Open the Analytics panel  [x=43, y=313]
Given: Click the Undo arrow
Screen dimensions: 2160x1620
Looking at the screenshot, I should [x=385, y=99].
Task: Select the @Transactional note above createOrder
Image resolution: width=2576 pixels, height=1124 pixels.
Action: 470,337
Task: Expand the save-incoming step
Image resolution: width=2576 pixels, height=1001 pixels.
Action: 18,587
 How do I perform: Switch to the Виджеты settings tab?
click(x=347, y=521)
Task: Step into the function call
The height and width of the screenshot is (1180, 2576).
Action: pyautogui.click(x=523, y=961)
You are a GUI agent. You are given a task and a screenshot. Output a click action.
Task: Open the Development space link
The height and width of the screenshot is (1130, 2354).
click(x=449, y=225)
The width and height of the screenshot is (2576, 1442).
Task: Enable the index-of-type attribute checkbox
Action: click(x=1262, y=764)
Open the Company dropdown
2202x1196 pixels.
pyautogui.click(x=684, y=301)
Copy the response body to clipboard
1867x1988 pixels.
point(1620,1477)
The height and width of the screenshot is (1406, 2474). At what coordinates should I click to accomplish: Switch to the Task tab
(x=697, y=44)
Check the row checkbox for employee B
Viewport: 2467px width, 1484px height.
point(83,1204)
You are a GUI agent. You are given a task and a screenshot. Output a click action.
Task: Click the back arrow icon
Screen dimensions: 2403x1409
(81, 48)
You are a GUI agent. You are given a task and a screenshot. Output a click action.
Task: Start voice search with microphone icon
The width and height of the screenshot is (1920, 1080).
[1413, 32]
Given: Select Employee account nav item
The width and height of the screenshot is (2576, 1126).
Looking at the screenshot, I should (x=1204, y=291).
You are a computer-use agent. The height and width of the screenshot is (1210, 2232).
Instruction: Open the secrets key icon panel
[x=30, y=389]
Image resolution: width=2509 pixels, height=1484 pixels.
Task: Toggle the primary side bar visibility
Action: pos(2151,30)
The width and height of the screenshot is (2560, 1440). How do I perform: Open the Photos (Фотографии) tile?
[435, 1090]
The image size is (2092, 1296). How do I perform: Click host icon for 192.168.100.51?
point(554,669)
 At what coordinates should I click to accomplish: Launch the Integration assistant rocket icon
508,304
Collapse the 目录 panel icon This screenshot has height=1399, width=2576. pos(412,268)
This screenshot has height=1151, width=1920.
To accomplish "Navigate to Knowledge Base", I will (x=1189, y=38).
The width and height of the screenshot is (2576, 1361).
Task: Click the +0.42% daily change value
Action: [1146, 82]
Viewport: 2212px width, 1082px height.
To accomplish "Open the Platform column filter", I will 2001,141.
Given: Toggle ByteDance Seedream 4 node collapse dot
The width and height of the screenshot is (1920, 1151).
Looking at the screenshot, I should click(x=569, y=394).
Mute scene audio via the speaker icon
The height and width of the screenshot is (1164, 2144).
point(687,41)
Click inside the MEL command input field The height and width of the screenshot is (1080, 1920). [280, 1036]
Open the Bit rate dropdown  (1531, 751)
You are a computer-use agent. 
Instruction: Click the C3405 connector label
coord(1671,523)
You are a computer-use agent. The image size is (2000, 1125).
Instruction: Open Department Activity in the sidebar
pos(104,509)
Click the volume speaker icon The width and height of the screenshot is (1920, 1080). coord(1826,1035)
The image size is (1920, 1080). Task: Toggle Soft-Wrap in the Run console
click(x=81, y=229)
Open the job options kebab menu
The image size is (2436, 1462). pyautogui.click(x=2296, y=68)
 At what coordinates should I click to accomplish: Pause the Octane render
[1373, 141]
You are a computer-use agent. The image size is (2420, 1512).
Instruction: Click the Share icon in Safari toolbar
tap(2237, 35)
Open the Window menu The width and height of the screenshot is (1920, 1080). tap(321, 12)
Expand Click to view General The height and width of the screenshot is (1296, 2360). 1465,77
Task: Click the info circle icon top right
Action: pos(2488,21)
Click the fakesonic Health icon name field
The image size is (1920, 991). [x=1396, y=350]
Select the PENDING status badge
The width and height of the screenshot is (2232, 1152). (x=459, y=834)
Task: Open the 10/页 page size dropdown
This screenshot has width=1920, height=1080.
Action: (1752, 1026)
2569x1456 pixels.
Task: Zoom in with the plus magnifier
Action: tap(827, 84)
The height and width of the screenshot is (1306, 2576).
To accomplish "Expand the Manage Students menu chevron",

■ ■ ■ ■ ■ ■ ■

■ **Task details**:
Output the line containing "Click the fakesonic Health icon name field" and each line after it through the close of the entries, unchanged and with no other lines.

■ **Output of the exercise**:
Click the fakesonic Health icon name field
The image size is (1920, 991). [x=1396, y=350]
Select the PENDING status badge
The width and height of the screenshot is (2232, 1152). (x=459, y=834)
Task: Open the 10/页 page size dropdown
This screenshot has width=1920, height=1080.
Action: (1752, 1026)
2569x1456 pixels.
Task: Zoom in with the plus magnifier
Action: tap(827, 84)
The height and width of the screenshot is (1306, 2576).
To accomplish "Expand the Manage Students menu chevron",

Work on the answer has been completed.